Stored entries
+ + + +
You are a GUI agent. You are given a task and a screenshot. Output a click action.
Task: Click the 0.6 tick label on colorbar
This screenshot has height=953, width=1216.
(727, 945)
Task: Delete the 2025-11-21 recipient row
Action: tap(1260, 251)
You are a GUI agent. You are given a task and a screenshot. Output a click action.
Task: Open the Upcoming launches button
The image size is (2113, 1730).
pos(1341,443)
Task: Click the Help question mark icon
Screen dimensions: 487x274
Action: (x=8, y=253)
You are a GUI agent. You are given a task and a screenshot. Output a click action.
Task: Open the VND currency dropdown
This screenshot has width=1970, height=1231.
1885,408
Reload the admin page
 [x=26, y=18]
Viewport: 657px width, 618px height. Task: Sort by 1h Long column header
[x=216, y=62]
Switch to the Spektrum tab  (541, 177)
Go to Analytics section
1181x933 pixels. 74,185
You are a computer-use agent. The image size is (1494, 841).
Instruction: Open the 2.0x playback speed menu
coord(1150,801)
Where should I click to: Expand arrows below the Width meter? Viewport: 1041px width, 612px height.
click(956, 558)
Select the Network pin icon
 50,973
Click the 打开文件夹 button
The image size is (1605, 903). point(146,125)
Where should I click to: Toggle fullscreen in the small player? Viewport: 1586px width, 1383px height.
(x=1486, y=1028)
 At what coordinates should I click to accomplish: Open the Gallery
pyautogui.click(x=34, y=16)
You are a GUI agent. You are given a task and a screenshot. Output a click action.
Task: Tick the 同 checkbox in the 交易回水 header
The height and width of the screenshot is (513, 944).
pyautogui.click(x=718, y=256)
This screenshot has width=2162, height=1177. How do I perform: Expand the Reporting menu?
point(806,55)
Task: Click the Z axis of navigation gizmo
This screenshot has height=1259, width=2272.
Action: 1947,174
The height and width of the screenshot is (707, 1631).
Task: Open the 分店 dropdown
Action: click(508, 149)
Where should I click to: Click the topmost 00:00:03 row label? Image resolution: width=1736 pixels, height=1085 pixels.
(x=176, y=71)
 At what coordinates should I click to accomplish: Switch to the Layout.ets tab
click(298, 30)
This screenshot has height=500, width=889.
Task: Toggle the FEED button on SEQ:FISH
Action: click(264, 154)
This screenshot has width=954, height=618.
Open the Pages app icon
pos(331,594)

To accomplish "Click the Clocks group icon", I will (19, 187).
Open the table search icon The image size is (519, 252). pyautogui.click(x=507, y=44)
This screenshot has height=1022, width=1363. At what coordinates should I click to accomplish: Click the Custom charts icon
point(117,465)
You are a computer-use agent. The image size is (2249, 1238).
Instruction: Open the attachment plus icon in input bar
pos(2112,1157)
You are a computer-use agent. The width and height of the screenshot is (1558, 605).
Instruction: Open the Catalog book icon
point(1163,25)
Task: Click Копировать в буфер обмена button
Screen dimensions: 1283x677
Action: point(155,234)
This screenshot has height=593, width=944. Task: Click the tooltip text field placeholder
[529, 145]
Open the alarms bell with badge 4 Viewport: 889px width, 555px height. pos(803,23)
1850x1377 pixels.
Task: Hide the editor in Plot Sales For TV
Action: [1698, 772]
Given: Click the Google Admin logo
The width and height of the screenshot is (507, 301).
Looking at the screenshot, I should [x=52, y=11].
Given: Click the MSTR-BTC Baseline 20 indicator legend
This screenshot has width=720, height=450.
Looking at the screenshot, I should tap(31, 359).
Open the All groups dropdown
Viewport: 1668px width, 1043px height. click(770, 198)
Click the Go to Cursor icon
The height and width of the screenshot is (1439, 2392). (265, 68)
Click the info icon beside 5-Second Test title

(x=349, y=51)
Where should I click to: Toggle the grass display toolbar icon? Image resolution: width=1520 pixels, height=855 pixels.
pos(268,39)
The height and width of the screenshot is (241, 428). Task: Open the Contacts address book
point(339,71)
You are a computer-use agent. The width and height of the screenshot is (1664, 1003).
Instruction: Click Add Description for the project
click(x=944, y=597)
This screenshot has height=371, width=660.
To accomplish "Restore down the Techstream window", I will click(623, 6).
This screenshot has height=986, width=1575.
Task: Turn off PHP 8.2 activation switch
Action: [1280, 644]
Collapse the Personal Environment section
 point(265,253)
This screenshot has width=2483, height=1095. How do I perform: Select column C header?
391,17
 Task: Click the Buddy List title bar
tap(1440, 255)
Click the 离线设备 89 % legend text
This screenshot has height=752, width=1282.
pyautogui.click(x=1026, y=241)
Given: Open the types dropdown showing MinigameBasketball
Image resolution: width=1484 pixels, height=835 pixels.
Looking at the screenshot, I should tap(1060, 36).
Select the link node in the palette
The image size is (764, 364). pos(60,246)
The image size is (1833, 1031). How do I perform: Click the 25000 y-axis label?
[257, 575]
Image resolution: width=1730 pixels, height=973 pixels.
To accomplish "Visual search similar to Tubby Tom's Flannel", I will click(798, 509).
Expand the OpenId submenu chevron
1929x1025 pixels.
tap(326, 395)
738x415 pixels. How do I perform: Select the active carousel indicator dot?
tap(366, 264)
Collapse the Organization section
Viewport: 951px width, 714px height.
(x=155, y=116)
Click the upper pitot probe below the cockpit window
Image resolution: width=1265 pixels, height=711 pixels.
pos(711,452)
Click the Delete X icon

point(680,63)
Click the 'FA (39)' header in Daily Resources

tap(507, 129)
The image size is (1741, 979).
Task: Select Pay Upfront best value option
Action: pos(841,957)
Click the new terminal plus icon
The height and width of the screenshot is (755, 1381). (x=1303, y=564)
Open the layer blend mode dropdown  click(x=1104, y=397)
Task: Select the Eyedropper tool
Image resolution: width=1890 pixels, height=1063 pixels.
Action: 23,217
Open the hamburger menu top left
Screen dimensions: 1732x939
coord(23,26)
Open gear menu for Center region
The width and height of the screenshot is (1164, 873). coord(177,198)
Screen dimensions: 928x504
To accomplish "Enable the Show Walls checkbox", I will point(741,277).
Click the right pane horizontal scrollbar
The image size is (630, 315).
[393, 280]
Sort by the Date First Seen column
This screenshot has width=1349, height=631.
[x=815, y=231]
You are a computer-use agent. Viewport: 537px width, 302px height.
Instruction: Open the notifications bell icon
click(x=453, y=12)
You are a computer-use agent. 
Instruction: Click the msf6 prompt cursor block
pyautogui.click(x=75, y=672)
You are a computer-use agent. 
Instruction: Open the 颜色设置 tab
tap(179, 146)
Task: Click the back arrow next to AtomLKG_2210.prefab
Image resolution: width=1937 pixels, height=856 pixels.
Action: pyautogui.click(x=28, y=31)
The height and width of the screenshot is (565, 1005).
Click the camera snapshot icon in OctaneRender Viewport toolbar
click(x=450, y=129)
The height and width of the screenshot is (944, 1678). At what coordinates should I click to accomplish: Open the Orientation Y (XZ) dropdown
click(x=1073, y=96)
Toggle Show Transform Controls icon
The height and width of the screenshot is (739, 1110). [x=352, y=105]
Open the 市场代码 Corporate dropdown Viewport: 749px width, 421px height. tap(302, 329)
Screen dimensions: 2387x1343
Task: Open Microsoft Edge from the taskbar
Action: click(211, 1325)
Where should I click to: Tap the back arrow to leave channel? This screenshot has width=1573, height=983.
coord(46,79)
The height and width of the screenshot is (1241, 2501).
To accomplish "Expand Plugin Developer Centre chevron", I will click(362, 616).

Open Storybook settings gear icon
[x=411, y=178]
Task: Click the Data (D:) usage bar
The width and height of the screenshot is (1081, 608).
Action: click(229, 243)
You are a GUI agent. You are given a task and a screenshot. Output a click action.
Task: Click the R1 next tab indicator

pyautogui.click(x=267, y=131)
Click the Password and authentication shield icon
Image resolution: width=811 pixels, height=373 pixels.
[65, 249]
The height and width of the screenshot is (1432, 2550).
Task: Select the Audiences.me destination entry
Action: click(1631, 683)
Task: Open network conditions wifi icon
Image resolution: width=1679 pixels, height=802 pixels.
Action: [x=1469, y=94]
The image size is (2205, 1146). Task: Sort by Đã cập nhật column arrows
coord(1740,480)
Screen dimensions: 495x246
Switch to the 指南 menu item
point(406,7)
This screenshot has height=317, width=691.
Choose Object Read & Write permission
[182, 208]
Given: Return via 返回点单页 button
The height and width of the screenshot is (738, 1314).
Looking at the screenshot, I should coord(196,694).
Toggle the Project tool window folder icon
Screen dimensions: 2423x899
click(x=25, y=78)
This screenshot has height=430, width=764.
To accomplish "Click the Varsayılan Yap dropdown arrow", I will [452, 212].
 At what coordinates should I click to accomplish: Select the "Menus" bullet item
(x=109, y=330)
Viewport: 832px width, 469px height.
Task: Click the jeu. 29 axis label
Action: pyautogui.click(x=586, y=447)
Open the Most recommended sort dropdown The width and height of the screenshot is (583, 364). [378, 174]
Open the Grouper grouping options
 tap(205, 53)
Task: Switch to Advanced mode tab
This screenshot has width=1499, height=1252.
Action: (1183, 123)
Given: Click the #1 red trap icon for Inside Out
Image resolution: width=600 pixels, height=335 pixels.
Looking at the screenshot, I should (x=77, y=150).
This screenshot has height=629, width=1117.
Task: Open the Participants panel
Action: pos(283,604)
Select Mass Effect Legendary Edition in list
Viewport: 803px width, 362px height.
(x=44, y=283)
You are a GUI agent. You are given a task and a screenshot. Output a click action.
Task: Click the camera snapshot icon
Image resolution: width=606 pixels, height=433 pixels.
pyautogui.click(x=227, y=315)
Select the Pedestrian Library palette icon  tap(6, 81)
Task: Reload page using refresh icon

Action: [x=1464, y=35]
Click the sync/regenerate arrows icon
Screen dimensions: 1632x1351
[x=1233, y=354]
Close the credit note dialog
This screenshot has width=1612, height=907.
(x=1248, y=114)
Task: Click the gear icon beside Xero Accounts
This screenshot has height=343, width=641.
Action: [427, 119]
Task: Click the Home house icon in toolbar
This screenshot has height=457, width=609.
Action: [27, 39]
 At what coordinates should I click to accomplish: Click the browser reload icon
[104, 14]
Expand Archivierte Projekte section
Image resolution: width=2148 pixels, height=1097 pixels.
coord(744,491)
+ + + +
» WORK ITEM:
Write out the records exactly, starting at the first line and stopping after the line that contains "Task: Open the Upcoming launches button".

» RESULT:
You are a GUI agent. You are given a task and a screenshot. Output a click action.
Task: Click the 0.6 tick label on colorbar
This screenshot has height=953, width=1216.
(727, 945)
Task: Delete the 2025-11-21 recipient row
Action: tap(1260, 251)
You are a GUI agent. You are given a task and a screenshot. Output a click action.
Task: Open the Upcoming launches button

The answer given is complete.